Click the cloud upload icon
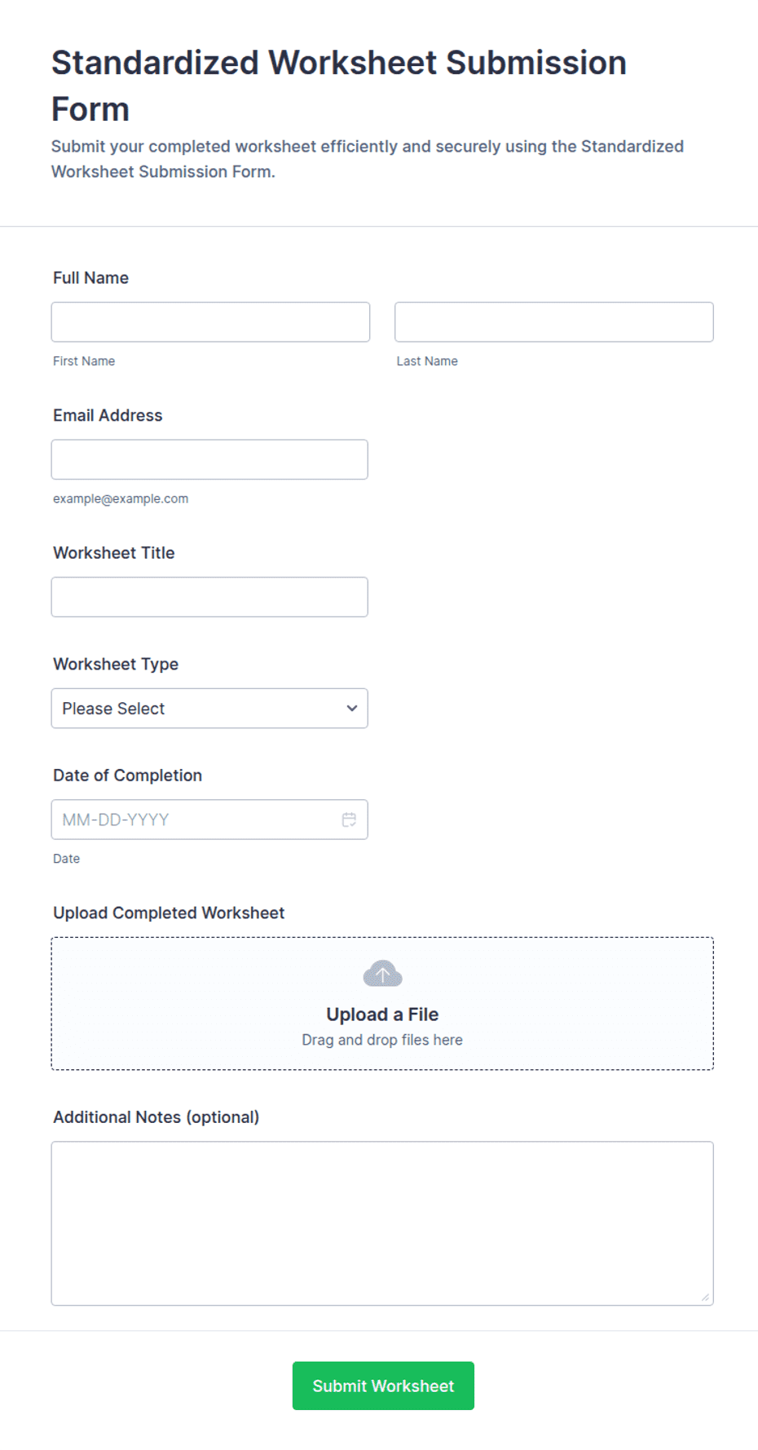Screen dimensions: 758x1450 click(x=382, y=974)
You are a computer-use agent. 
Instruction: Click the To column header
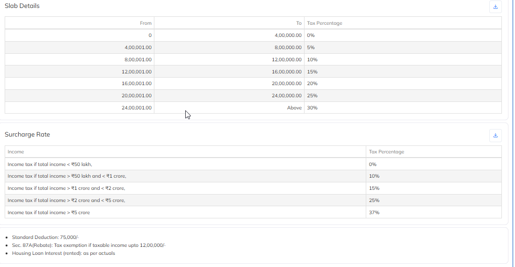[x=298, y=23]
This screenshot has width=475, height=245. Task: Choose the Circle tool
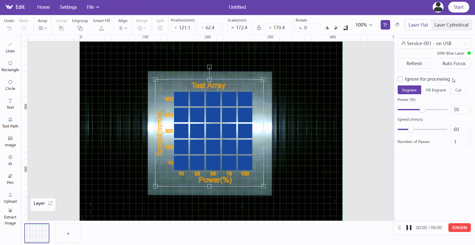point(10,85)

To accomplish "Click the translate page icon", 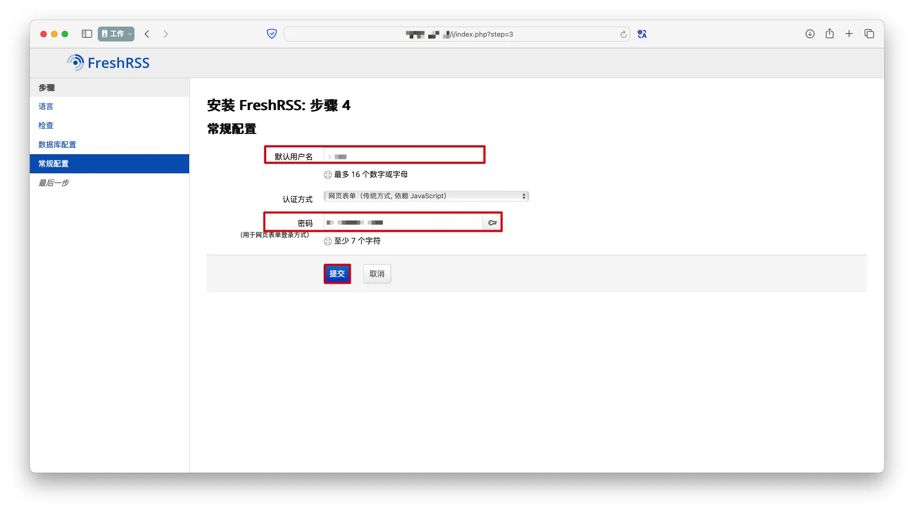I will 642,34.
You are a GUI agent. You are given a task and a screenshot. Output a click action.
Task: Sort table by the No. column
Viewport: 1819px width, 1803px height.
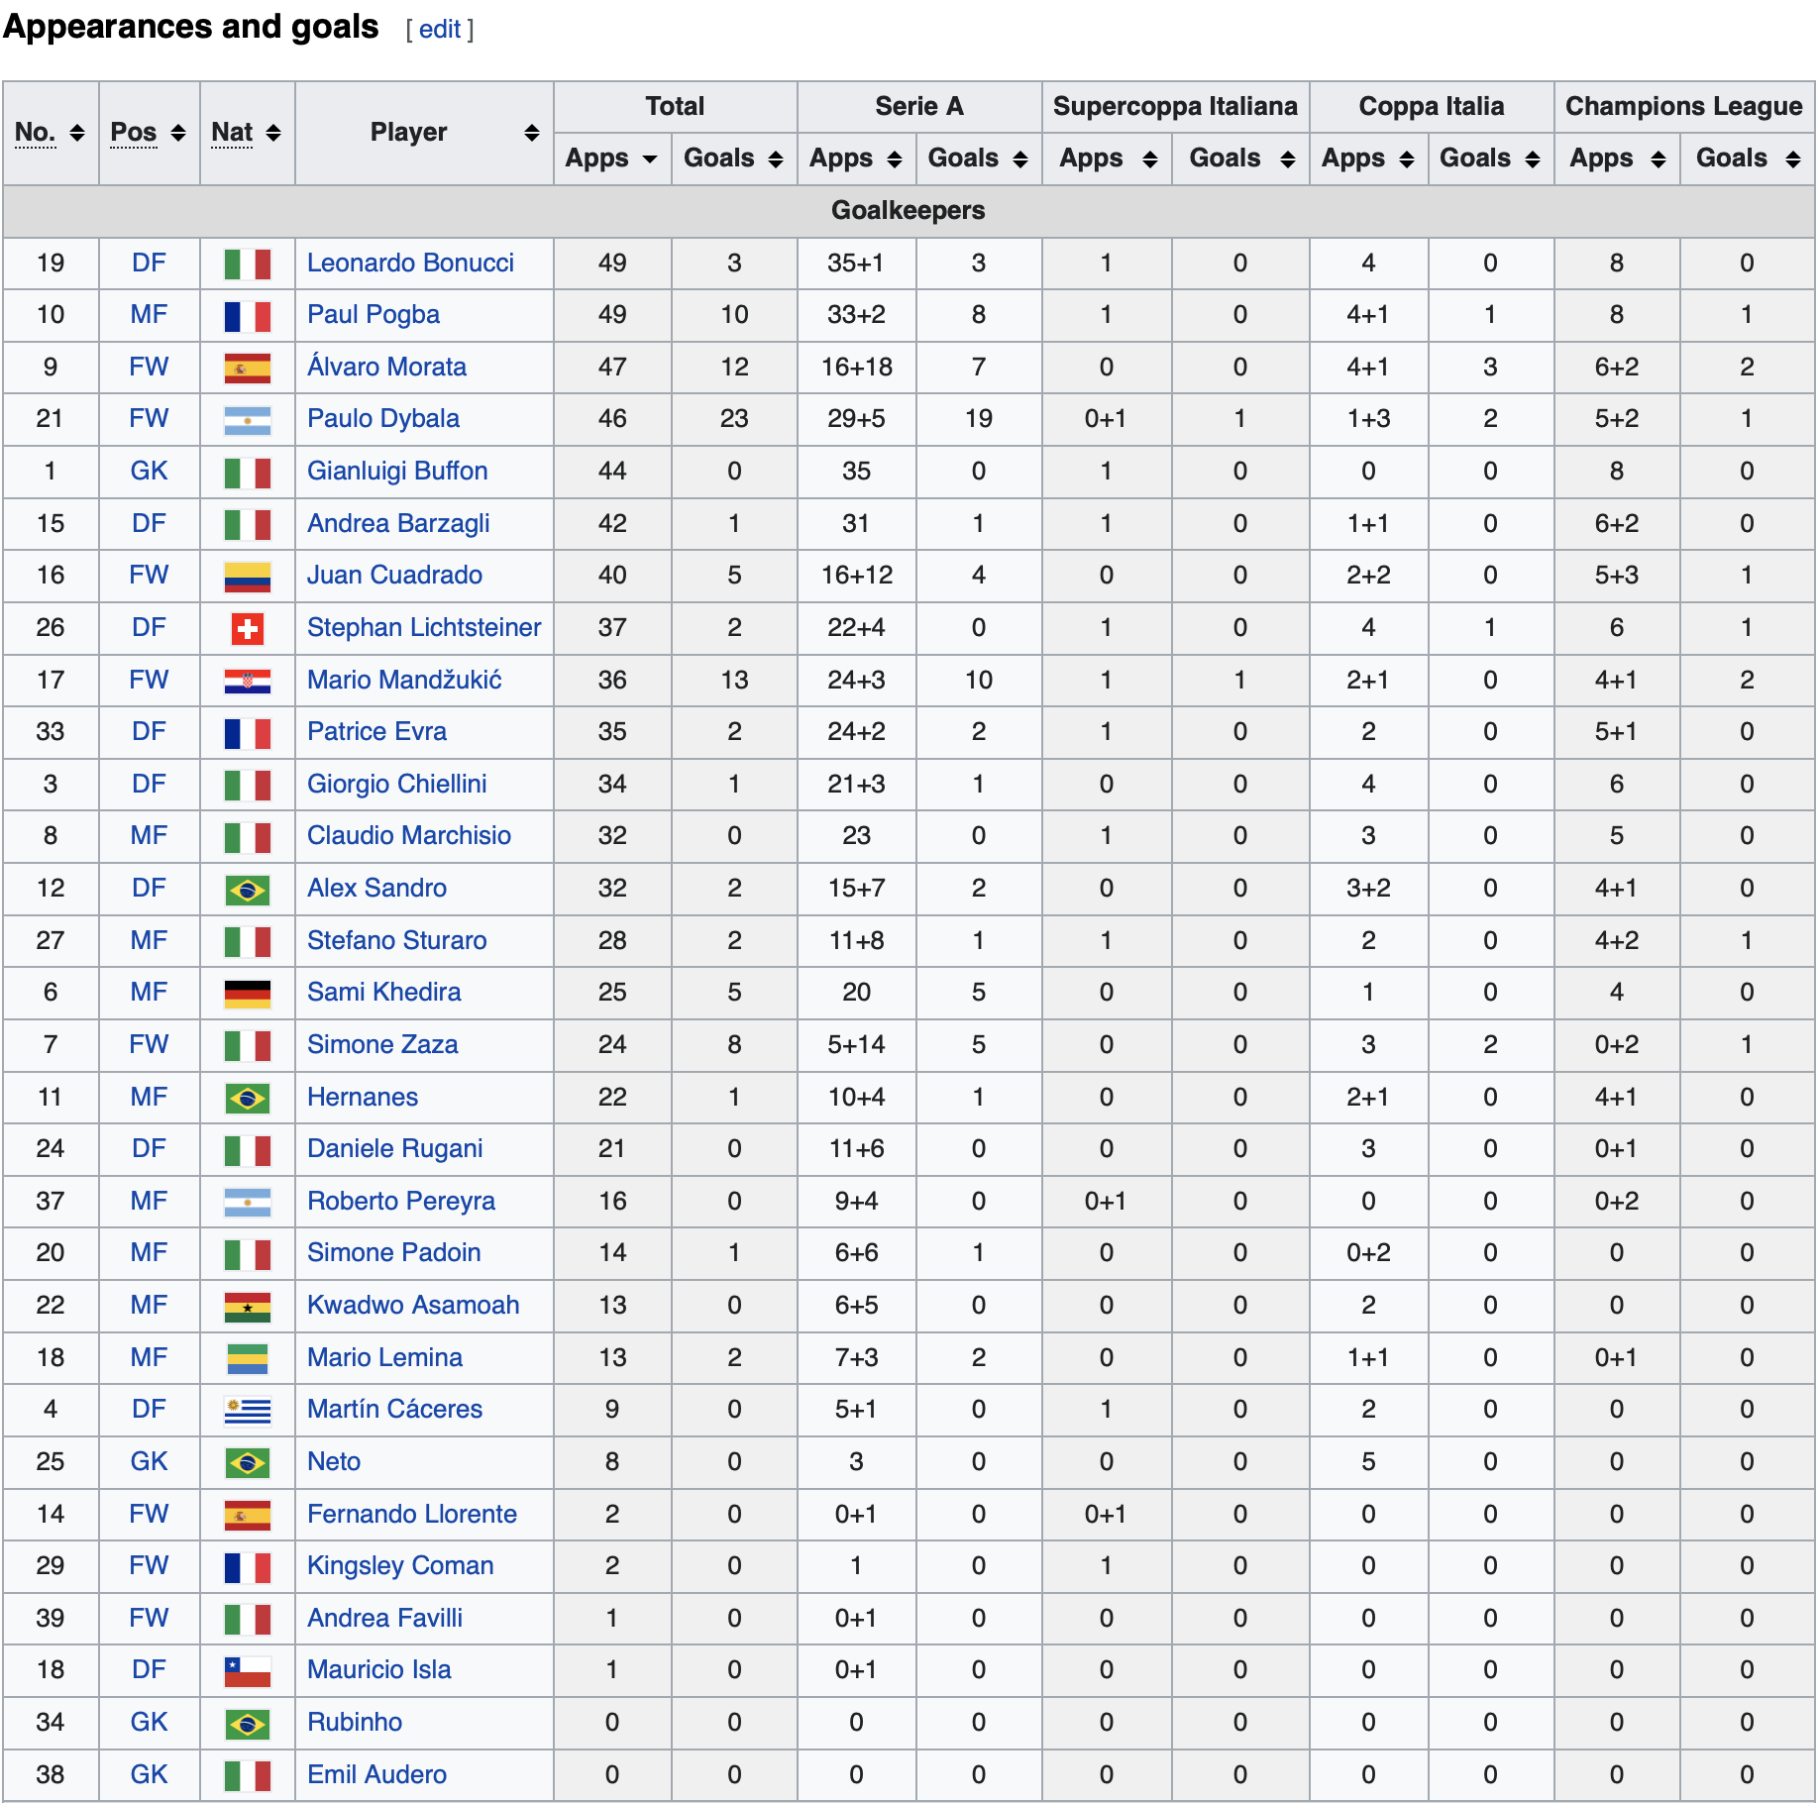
*****
Task statement>
Identify each line in the records above that contains the word "agent", and copy it out in full.

Response area>
You are a computer-use agent. 
You are a GUI agent. You are given a task and a screenshot. Output a click action.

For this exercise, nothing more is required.